A common euro-zone budget has been presented as both a stabilizing mechanism and an investment tool. But, under normal circumstances, national public-sector budgets already perform the stabilizing role automatically — through unemployment insurance, progressive taxation, and the like — and this is a derived role, not the primary objective. What is needed is a security valve for euro-zone countries that face temporary — and particularly difficult — challenges. And an investment budget has little to do with the purpose of a stabilizing mechanism: to cushion economic shocks.
So the substance of Mr. Macron’s economic-policy suggestions is, frankly, confusing. And even if Ms. Merkel were to embrace them, she would be an easy target for political attack (and not just from the opposition Alternative for Germany, but also from within her Christian Democratic Union and its sister party, the Christian Social Union, not to mention the Social Democrats).

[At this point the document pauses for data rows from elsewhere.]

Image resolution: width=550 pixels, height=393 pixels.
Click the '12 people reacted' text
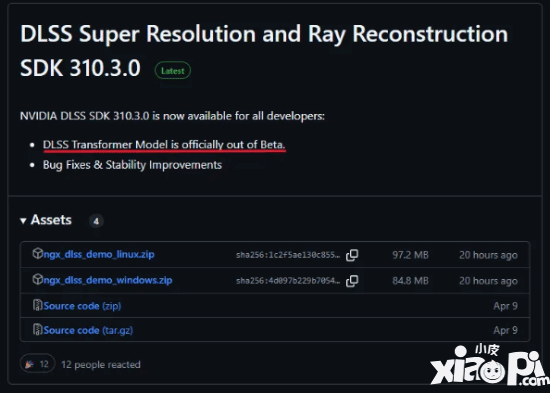pyautogui.click(x=101, y=365)
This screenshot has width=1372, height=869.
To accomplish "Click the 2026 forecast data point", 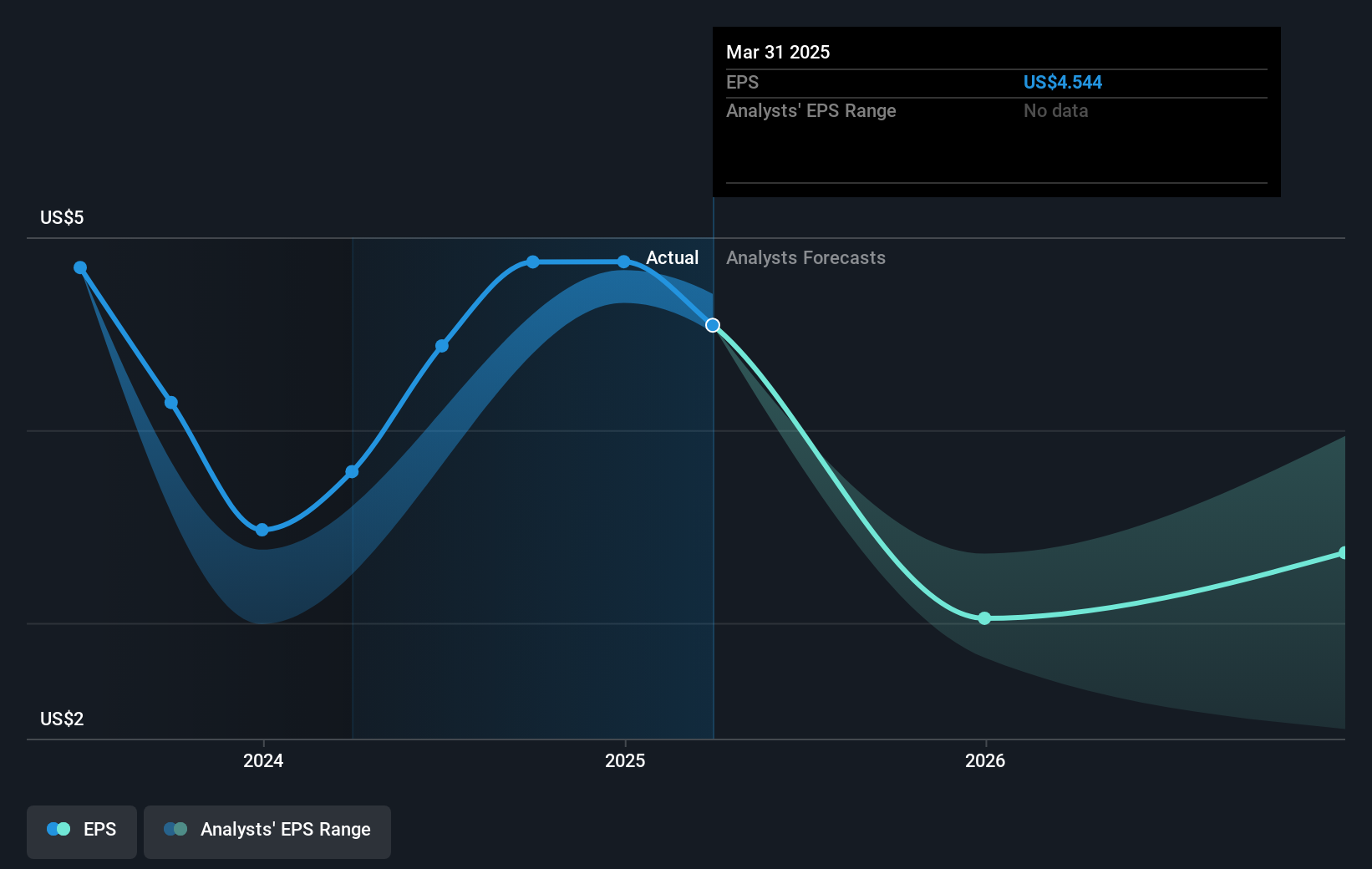I will click(x=984, y=618).
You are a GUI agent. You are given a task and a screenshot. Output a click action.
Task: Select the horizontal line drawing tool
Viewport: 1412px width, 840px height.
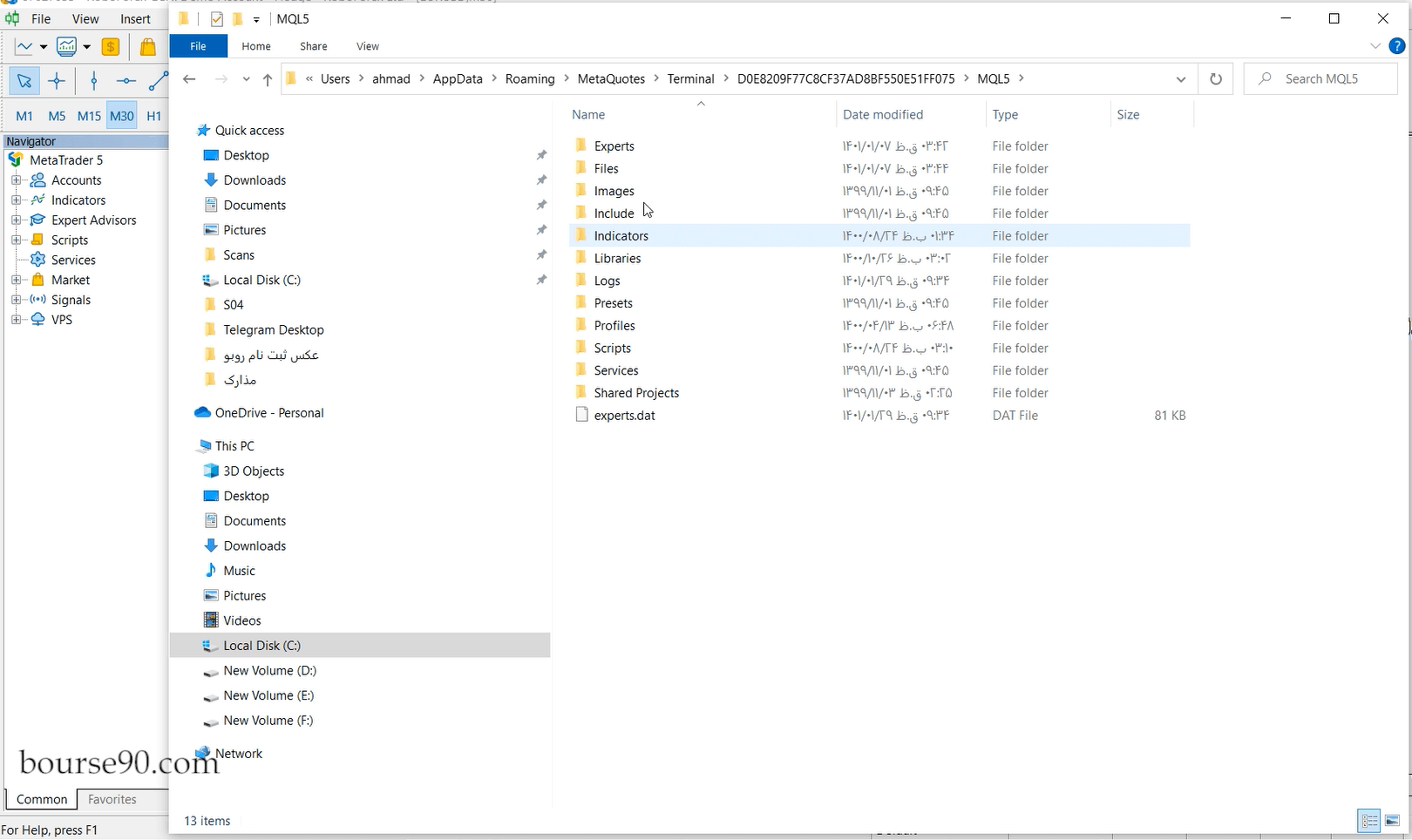coord(126,81)
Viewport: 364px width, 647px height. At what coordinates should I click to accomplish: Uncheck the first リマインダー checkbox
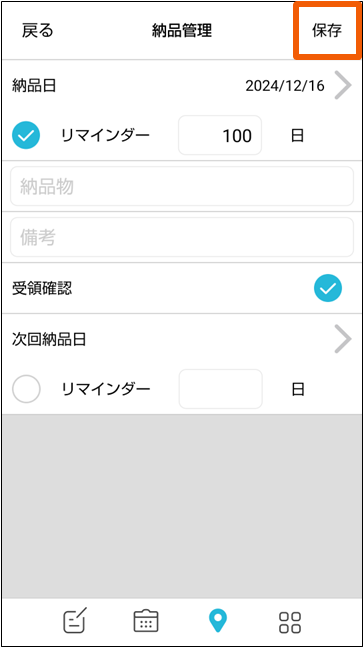[26, 135]
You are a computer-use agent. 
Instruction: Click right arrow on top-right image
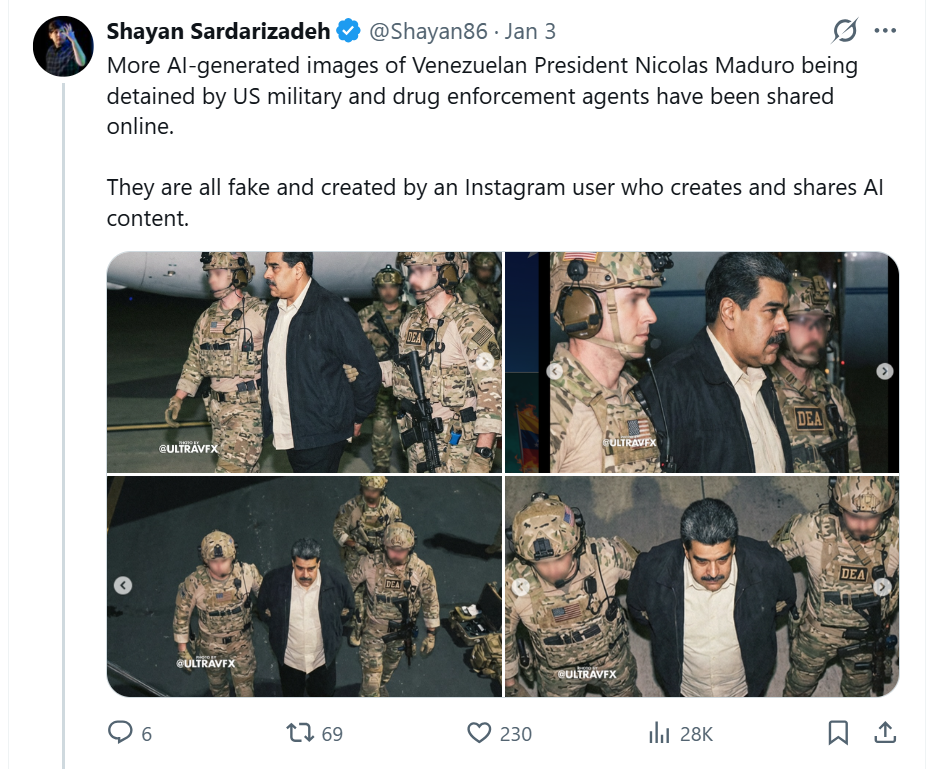884,371
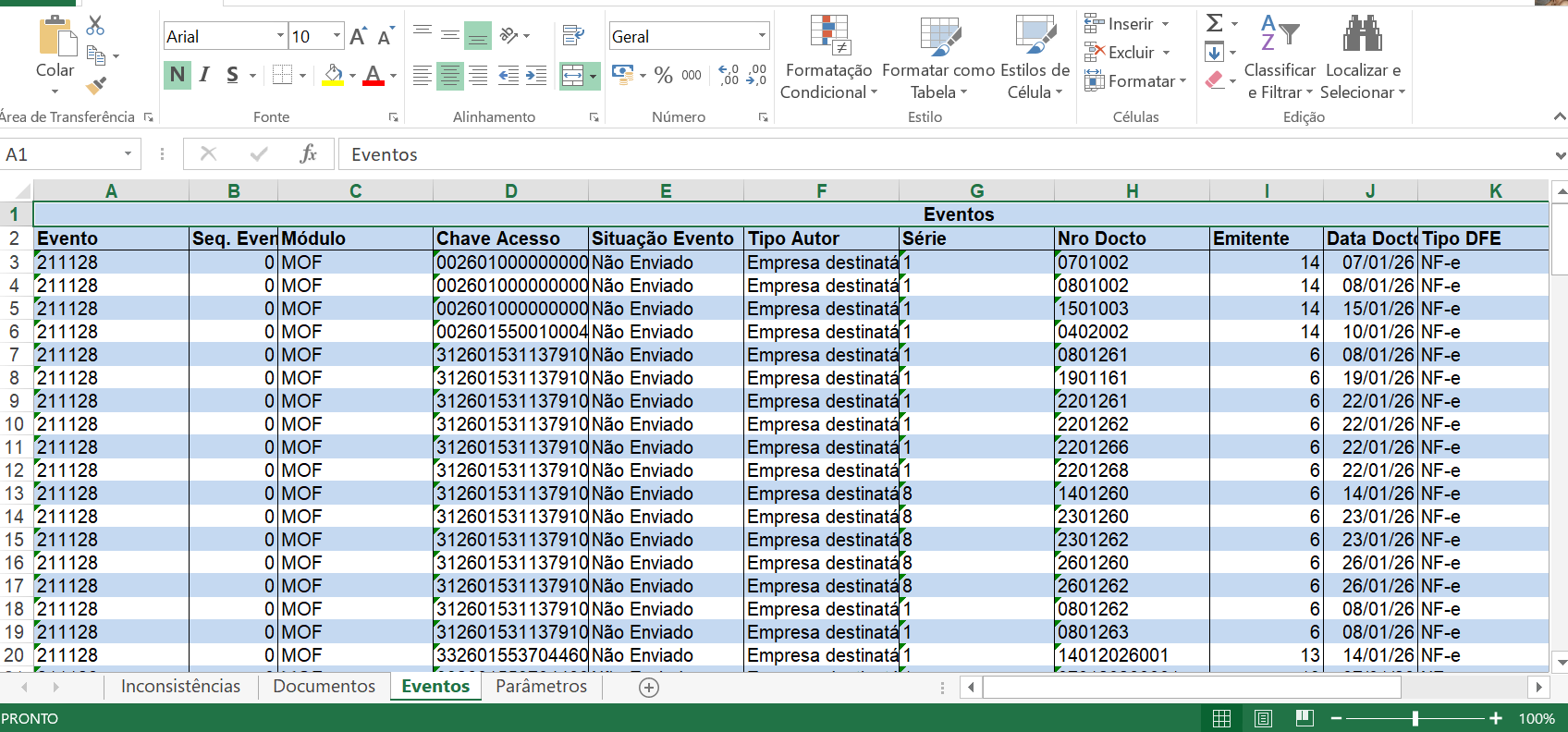Toggle italic formatting button
This screenshot has height=732, width=1568.
(204, 75)
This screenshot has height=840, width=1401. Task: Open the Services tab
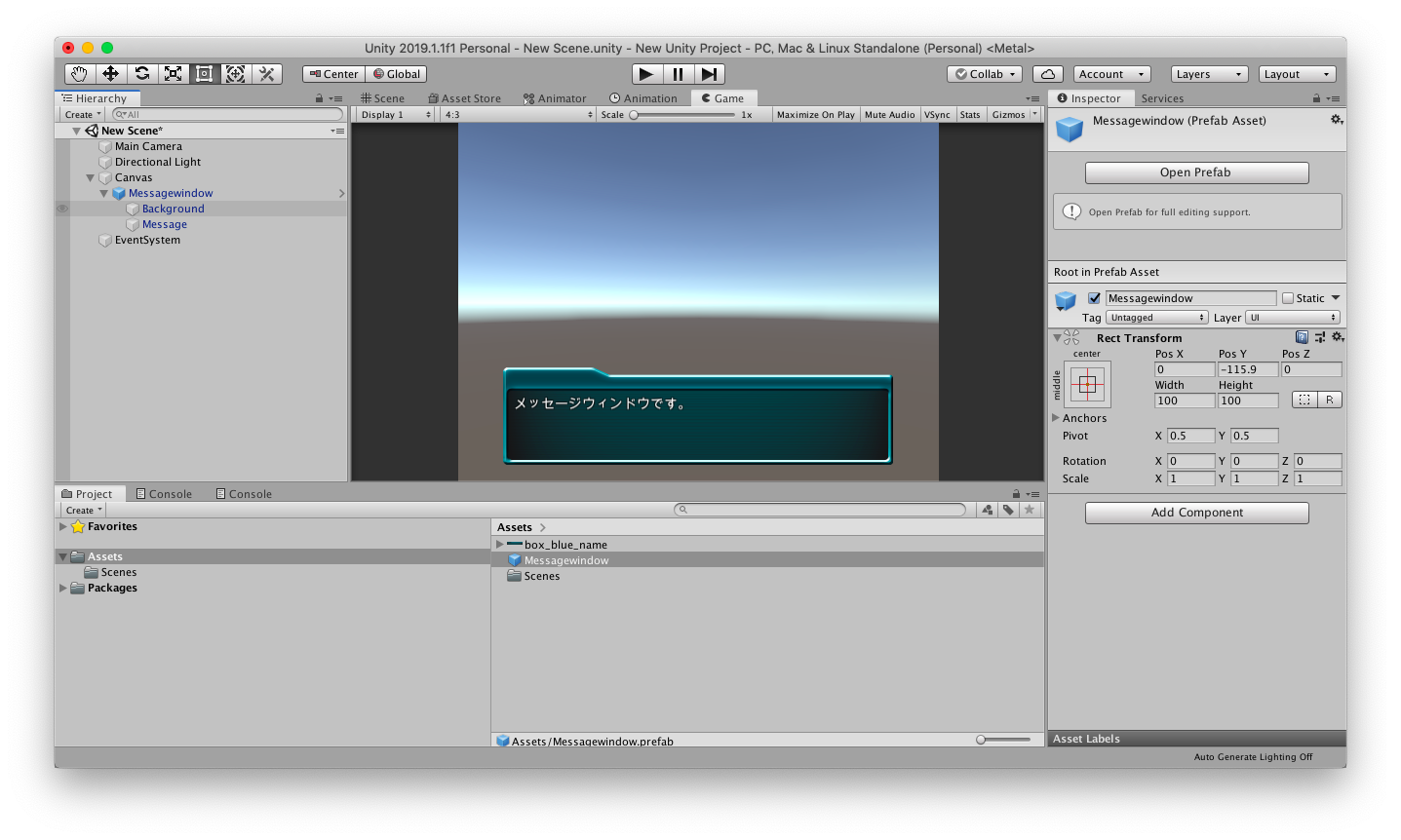(x=1162, y=97)
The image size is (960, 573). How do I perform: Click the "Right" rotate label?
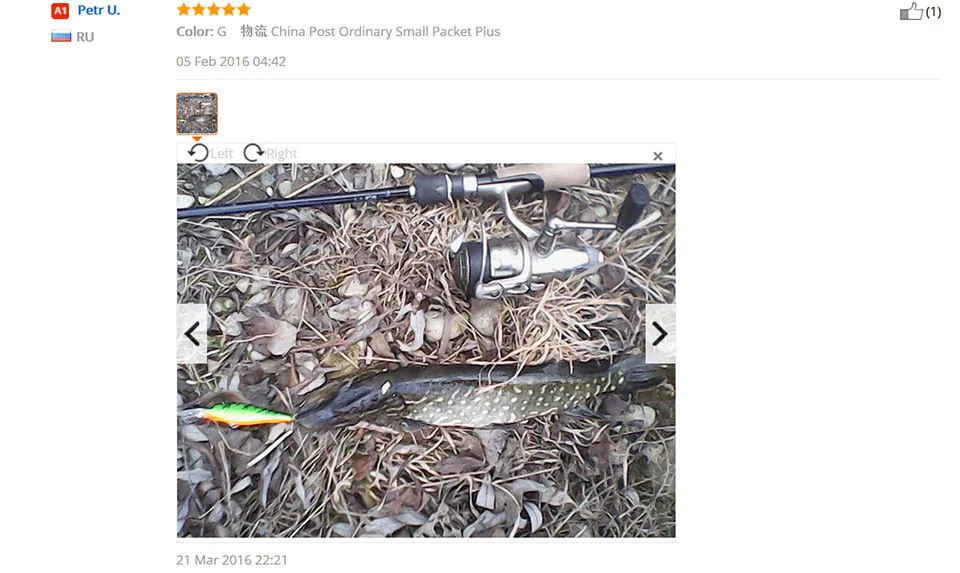click(x=282, y=154)
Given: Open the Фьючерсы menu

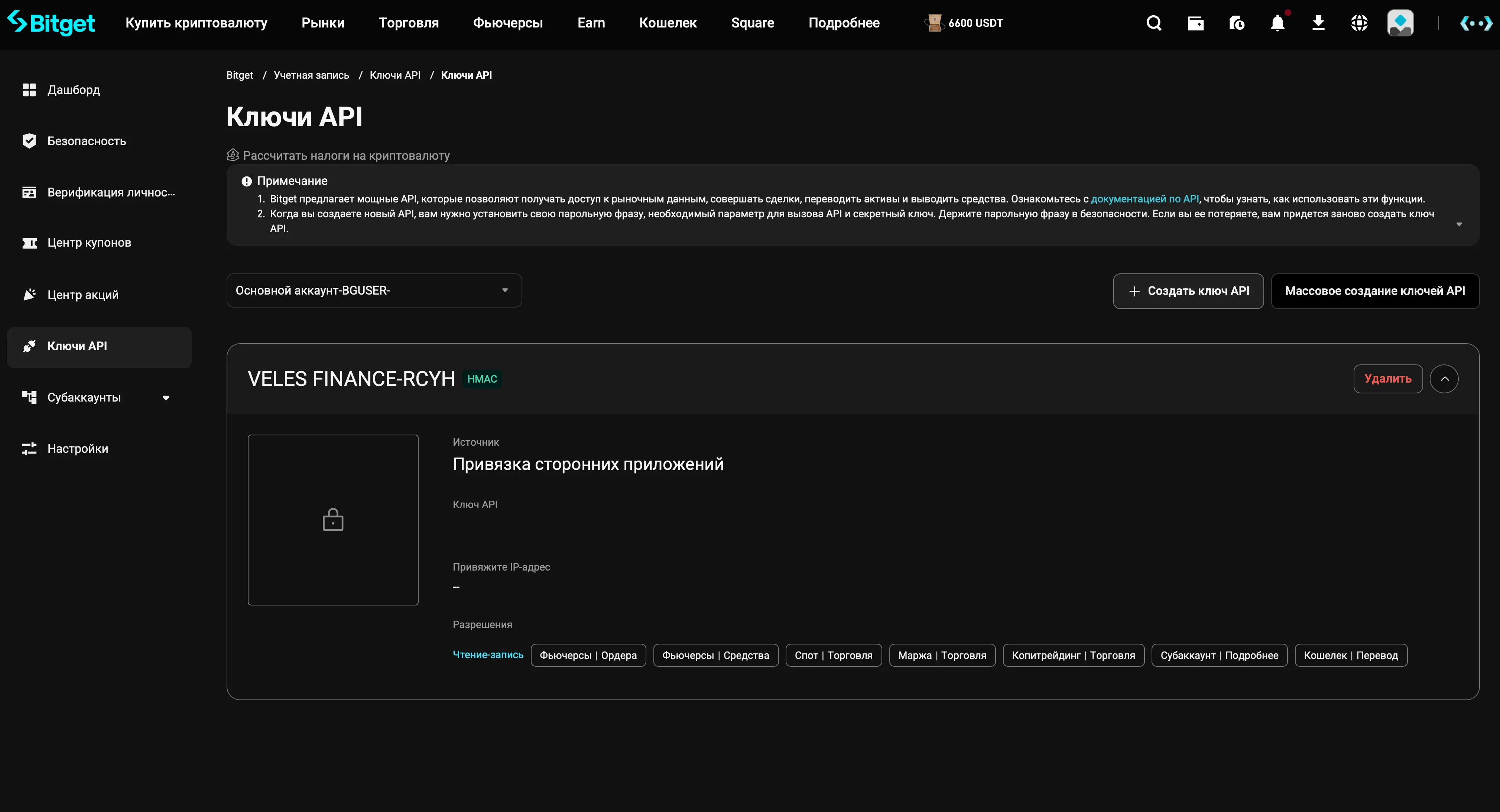Looking at the screenshot, I should point(507,23).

There is no avoiding the national political dimension in the EU, given that every leader needs to be elected, and that most want to be re-elected. Ms. Merkel’s idea of establishing a euro-zone super committee that would partly substitute for the Eurogroup of euro-zone finance ministers — which Dutch Prime Minister Mark Rutte already proposed, to no avail — would complicate things even further.
Yes, such a committee would bring Ms. Merkel the added political benefit of constraining the influence of Social Democrat Olaf Scholz, her vice chancellor and finance minister. But, in terms of substance, there was no need for her proposal. Mr. Scholz immediately endorsed the schwarze Null (balanced budget) of his predecessor, Wolfgang Schäuble. Given the German public’s deep-rooted sentiment in favor of fiscal probity, anything else would have been politically self-defeating. Indeed, with even Mr. Macron pursuing it, the schwarze Null has come back with a vengeance. But that does not make it a less flimsy economic concept, one that cannot be found in any economics textbook.
The schwarze Null has come back with a vengeance.
This is the fundamental problem of the méthode Macron: His policy pronouncements — vague to the point of not being implementable — somehow lack the courage of his European convictions. Proposals by the French Treasury (from 2014!), for example, presented much more detailed policy options to achieve the ends that Mr. Macron appears to seek, as did proposals developed by Italian Finance Minister Pier Carlo Padoan in 2015.
Mr. Macron’s method is also marked by a strong reliance on an intergovernmental approach, which most likely reflects his understanding of French voters’ current mood. At least in this respect, the exchange between Mr. Macron and his two impertinent interlocutors last week was highly enlightening. The self-declared representatives of French society’s deep frustration did not touch on European issues at all.
They did so for a reason. Many French do not hold Europe (meaning the European Commission in Brussels) in high standing, and, as the 2005 referendum on a European constitution showed, that has been true for some time. So any vote based on the ideas sketched in Mr. Macron’s various speeches is unlikely to turn out favorably. In this context, Ms. Merkel’s insistence on the need to amend the Treaty on the European Union — which would require referenda in the member states — to establish Mr. Macron’s proposed European Monetary Fund is a barely hidden way of saying “Nein.”
Mr. Macron’s commitment to disinterested dialogue, à la Habermas, is admirable. But unless and until he gets his hands as dirty with European politics as he seems willing to do for the sake of domestic French reforms, those dialogues will remain ephemeral, if not just plain hot air.